#### Document excerpt

登录查看更多内容

Coding Challenge #3

John Crickett

Helping you become a better software engineer by building real-world applications.

发布日期: 2023年4月1日

This challenge is to build your own command like tool to compress text files. This is a challenge I first did in 1998 when my employer didn’t have much work for me to do between projects so suggested I pick a skill and polish it.

I picked C and decided to implement a few of the data structures and algorithms from my university course again in C (we did Pascal on the course). At the same time I wanted to start factoring in some of the ‘mechanical sympathy’ that I’d been reading about in Michael Abrash's excellent Graphics Programming Black Book.

Despite the name the book covers a lot more than just graphics programming - it really digs into understanding the architecture of a computer and how that has an impact on the performance of your code. For example when I re-wrote of part the compression tool that this challenge is about to take into account the hard disk buffer size (back before SSDs) the performance on a one megabyte file jumped 100x!

These days the equivalent would be understand the cache hierarchies in a modern CPU and how programming with an awareness of them can radically change the performance of your code. Scott Meyers did great talk that digs into this. You can find the slides on his website here.

The Challenge - Building A Huffman Encoder/Decoder

In the early 1950s David Huffman developed an algorithm to find the optimal prefix code that can be used for lossless data compression.

Given there is usually an unequal distribution of character occurrences in text this can then be used to compress data by giving the most commonly occurring characters the shortest prefix.

#### Task requirements
Continue the Huffman compression challenge write-up above, starting right after its final sentence.

#### Information supplied
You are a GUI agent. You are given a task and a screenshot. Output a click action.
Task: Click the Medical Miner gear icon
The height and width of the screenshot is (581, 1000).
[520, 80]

#### Output of the task
For example if we have the string aaabbc, it would normally take up 6 bytes, but if we assign each character a variable length code, with the most frequently occurring character has the shortest code we might give them the following codes:

a: 1
b: 01
c: 10

and we could reduce the string aaabbc (six bytes) to 111010110 (nine bits). It’s not quite that simple though as we need to ensure that the codes are prefix-free, that is the bit string representing one character is not a prefix of a bit string representing another.

These prefix-free codes are generated by creating a binary tree. Before we get into that let’s consider the steps involved in compression using Huffman Codes:

Read the text and determine the frequency of each character occurring.
Build the binary tree from the frequencies.
Generate the prefix-code table from the tree.
Encode the text using the code table.
Encode the tree - we’ll need to include this in the output file so we can decode it.
Write the encoded tree and text to an output field

Step Zero

In most (Fortran and COLBOL are exceptions) programming languages we index arrays from the element zero onwards because arrays are represented as a pointer to the beginning and an offset from that beginning - i.e. if you’re familiar with C then array[index] is equivalent to *(array + index).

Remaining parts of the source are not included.